New York

James White and Tim Sheward

Just do it. That’s what Nike says. James White and Tim Sheward—former assistants to another British art duo, Gilbert & George—heard, and were moved to create a sweet little homage to that ongoing Brit obsession, the trainer (known stateside as athletic shoes). Dubbed “Plastic Picnic,” the piece consists of twelve lifesize polyurethane foam bendy figures, anthropomorphic versions of Gumby, on a platform about the same size and shape as a boxing ring; in keeping with the cheapo childhood-toy theme, the figures tend to be kind of ragged around the edges, as if the molds didn’t quite match up. Decked out in the latest leisure wear, which is painted directly onto their posable bodies, they writhe around on crash mats, their squishy torsos and feet emblazoned with logos from Nike, Reebok, and Adidas (this last is kind of a retro look, Adidas being Old School gear); the overall effect is not unlike a frozen moment from an exceptionally large game of Twister. The action figures are gendered, of course, with females distinguished from males by the addition of two half-sphere-shaped breasts. Otherwise, everybody at the picnic looks pretty much the same, differentiated from one another primarily by brand loyalty.

This work is either social commentary or not, depending.
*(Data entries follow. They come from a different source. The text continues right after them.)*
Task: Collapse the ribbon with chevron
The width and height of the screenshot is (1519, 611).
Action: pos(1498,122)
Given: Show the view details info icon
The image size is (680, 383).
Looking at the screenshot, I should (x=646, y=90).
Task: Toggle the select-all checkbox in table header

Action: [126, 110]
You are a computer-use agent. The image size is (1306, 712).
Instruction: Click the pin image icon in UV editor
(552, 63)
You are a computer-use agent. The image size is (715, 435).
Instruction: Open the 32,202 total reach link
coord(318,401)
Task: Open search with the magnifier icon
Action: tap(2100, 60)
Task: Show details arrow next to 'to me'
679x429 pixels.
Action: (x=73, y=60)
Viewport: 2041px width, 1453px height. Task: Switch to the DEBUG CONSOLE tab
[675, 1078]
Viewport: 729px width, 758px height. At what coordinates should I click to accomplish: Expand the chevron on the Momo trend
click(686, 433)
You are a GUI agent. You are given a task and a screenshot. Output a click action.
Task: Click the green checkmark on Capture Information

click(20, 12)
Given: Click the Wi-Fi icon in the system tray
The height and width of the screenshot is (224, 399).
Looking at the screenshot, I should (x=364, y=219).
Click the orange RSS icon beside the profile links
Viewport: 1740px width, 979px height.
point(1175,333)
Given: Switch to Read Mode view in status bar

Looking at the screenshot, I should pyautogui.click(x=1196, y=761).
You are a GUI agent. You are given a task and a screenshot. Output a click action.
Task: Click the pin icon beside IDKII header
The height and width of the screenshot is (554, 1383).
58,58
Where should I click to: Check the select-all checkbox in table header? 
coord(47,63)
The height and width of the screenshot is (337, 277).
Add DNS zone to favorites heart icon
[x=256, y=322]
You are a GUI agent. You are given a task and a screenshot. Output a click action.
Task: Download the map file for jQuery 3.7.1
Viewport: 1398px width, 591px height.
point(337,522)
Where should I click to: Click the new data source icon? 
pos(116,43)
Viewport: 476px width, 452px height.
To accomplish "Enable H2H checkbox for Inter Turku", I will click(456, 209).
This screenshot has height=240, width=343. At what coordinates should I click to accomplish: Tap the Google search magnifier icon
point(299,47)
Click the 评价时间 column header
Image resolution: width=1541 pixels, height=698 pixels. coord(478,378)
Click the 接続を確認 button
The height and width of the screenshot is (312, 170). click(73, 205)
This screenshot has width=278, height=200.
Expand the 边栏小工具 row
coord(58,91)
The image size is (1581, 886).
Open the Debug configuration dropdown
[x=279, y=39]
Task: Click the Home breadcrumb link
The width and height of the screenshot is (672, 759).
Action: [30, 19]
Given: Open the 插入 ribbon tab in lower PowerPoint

On the one hand, it could be a meditation on the sadistic implications of Just Do It, and similarly didactic, ’80s-style athletic-ad campaigns (in the nicer ’90s, the ads have mostly moved away from the “no pain, no gain” paradigm). After all, few things incorporate the drive toward sameness the way workout culture does: if you do it enough, you’ll look just like one of four or five physical types. And certainly, few things combine pain, boredom, and sexuality in the way a workout does. On the other hand, it seems equally likely that Plastic Picnic, 1997, is a bit more lightweight than that, constituting a kind of sweetly bent nostalgia-trip back to the days when your sexuality expressed itself pretty much exclusively via Twister, and whatever it was you thought your toys got up to when you weren’t around. Sameness and interchangeability, if you will recall, were pretty important then, too—vitally important to have the same body, toys, clothes (Levi’s vs. Wrangler, Nike vs. Adidas, and on and on) as everybody else. In that sense, Plastic Picnic represents a kind of dream come true: a) it’s made up of the biggest bendy figures on the block, the kind you always wanted to have; and b) everyone in it has achieved the kind of basic sameness and faithfulness to type the rest of us could only dream about. The back-to-school theory is given a hit more weight by the inclusion of a series of obsessively detailed cutaway drawings of cars; called “In God We Rust,” they’re dead ringers for the sketches every boy worth his salt did when he was supposed to be paying attention in class. A photograph from 1995 called “Getaway Girl” enshrines the other obsession of young males—it’s a picture of a bikini-clad babe perched on a mound of similar babe photos. She, like the other pinup cuties, has an excellent late-’60s hairdo.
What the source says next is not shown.